◆ DOCUMENT SEGMENT
______

3. Spurious correlation
Spurious correlations (or apparent correlations between two uncorrelated variables) are a serious problem in relating seismic attributes to well data. In general, as the number of seismic attributes increases, the probability of a spurious correlation between at least one of the seismic attributes and the reservoir property of interest will increase. For example, if one had 10 independent well observations, was seeking a correlation coefficient ( R between a seismic attribute and a reservoir property that had an absolute value greater than 0.6, and was searching through 10 seismic attributes, then there is a 50% probability that at least one of the seismic attributes would have a sample correlation coefficient ( r ) greater than 0.6 even when there is actually no correlation between any of the seismic attributes and reservoir property. In other words, because of the large number of attributes considered, there is a 50% chance of observing a correlation coefficient ( r ) of magnitude 0.6 or greater when there is actually no correlation between the reservoir property and the seismic attributes.
4. Assigning physical meaning to the seismic attribute correlation
In general, seismic attributes that are directly related to the reservoir property of interest are the best candidates for geostatistical modelling. Seismic travel time, isochron, and amplitude are good examples of these attributes. Inversion converts seismic traces to estimates of acoustic impedance which is physically related to porosity, lithology and saturation. When more abstract seismic attributes are correlated with the well information, it can be very difficult to assess whether the observed correlation has a physical meaning, or whether it is purely a product of chance. Seismic attribute maps should always be included in the final reports.
Confidence in the correlation with seismic attributes is related to the number of independent measurements of both the seismic attribute and of the reservoir property. If the practitioner has a few wells, there is substantial uncertainty in any correlation. However, if one has many wells, the confidence in a significant correlation increases.

______

◆ DATASET EXCERPTS
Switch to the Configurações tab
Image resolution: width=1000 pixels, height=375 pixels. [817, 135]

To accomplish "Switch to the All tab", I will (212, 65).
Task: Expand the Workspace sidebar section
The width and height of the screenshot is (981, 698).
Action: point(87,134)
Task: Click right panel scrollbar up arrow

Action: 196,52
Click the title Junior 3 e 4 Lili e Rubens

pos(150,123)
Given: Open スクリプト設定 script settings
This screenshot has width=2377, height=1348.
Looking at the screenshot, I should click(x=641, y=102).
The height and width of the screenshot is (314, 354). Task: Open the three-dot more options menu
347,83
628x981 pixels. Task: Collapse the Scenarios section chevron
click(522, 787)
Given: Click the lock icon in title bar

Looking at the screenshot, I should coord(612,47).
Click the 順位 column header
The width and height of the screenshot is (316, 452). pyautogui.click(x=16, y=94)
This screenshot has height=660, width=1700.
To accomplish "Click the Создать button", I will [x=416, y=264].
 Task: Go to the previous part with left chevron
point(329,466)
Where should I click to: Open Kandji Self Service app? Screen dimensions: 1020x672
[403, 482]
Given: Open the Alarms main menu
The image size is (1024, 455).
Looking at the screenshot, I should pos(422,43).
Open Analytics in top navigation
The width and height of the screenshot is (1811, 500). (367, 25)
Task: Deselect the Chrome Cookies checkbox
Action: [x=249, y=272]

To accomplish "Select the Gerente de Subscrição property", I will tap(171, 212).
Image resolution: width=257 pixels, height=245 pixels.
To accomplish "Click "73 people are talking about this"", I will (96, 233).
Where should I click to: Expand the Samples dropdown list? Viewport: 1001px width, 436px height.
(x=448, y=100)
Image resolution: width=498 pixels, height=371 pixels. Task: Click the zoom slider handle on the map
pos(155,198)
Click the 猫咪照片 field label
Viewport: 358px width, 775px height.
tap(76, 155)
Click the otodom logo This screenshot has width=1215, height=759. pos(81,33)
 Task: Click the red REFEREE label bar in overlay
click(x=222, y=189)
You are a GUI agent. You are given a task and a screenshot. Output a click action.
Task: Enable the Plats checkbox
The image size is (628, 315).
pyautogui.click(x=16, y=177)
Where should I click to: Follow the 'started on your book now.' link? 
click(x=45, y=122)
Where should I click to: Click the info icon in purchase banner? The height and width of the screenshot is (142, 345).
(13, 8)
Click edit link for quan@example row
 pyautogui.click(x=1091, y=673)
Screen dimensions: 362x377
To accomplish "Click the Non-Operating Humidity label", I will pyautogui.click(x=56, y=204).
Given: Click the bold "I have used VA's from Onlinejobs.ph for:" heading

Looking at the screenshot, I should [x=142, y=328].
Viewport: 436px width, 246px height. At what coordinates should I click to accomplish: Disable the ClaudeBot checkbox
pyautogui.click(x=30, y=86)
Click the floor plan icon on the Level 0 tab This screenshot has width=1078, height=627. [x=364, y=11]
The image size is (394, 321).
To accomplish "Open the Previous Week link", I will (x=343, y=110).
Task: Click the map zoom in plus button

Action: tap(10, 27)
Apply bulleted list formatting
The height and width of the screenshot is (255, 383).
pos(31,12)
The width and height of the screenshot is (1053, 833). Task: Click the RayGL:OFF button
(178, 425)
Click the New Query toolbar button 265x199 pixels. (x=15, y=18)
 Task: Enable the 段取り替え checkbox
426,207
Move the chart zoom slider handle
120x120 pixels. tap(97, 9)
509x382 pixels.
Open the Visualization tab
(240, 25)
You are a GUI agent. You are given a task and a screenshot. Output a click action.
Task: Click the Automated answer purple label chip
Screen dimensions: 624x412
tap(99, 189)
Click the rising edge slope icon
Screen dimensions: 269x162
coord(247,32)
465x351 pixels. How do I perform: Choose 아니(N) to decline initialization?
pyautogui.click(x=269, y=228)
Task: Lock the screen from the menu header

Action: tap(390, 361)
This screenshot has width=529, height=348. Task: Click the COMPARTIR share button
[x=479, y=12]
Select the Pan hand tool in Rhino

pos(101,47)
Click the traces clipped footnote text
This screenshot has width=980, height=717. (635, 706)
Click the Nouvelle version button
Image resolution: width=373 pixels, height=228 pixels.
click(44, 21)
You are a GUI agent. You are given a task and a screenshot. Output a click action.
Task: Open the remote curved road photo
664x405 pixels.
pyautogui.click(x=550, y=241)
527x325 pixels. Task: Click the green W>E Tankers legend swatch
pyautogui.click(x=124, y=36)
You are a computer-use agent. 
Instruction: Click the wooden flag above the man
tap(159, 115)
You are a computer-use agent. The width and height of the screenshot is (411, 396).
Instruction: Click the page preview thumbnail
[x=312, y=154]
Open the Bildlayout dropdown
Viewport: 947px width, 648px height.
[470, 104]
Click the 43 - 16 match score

______

◆ YOUR TASKS
#1 Repeat word for word the part of the seismic attribute passage that opens with the words containing "Confidence in the" and closes with "significant correlation increases.".
#2 According to the seismic attribute passage, which three properties is acoustic impedance physically related to?
#3 Extend the seismic attribute passage by writing what comes after its last sentence.

◆ ANSWERS TO THE TASKS
#1
Confidence in the correlation with seismic attributes is related to the number of independent measurements of both the seismic attribute and of the reservoir property. If the practitioner has a few wells, there is substantial uncertainty in any correlation. However, if one has many wells, the confidence in a significant correlation increases.

#2 Porosity, lithology and saturation.

#3
Seismic modelling can be an important step in calibrating seismic attributes with reservoir properties when few wells are available. Existing wells can be modified to reflect a range of geologically plausible changes in reservoir thickness, lithology, porosity and fluid saturation. Synthetic seismic traces can be generated from these "pseudo-well" control points to simulate a larger geological sampling. The seismic interpreter can extract the same seismic attributes from these synthetic seismic traces as are derived from the real seismic data. In the case of the synthetic traces, the relationship between the extracted attributes and the reservoir parameters is already known. If trends from the real seismic data follow the correlation trends observed between the same attributes in the model data then the seismic attribute data can be used with confidence.
5. Assessing the risk and value of using seismic attribute correlations
In some cases, where: 1) there are a large number of wells (for example > 60), 2) there is a large absolute value in the correlation coefficient between the seismic attribute and the reservoir property of interest (say 0.8), 3) the crossplot between the seismic attribute and the reservoir property of interest is linear, and 4) the correlation is not unduly influenced by outliers, there is enough empirical evidence to confirm statistically that the seismic attribute and the reservoir property are related. In these cases, it may not be crucial to understand the physics underlying the relationship.
When the number of wells is small or the number of seismic attributes is large relative to the number of control points, it is more important to validate that there is a physical reason for the correlation. There is one exception to this rule. If the cost of using the seismic attribute and being wrong is small compared to the benefit of using the seismic attribute and being right, then it is advantageous to use a seismic attribute. This situation may occur in exploration situations. If however, the cost of using the seismic attribute and being wrong is high compared to the benefit of being right, (as in the case of development) it is often better not to use the seismic attribute unless the correlation can be explained.
6. Assessing the statistical value of the regression relationship
When we perform multiple linear regressions of one or more independent variables to predict a dependent variable, we use a least squares technique which linearly relates one or more independent variable(s), x, such as our seismic attributes, to a dependent variable, y, such as our reservoir properties. Because the linearity assumption, any nonlinear trends must first be removed before performing the regression. Examination of the crossplots of each independent variable versus the dependent variable will reveal if any of the relationships appear to have a definite nonlinear trend. If a nonlinear trend is found, it is usually possible to create a transform of that independent variable such that the transformed variable is linearly related to the dependent variable. It is always best, if possible, to transform the independent variable rather than the dependent variable to remove non-linearity.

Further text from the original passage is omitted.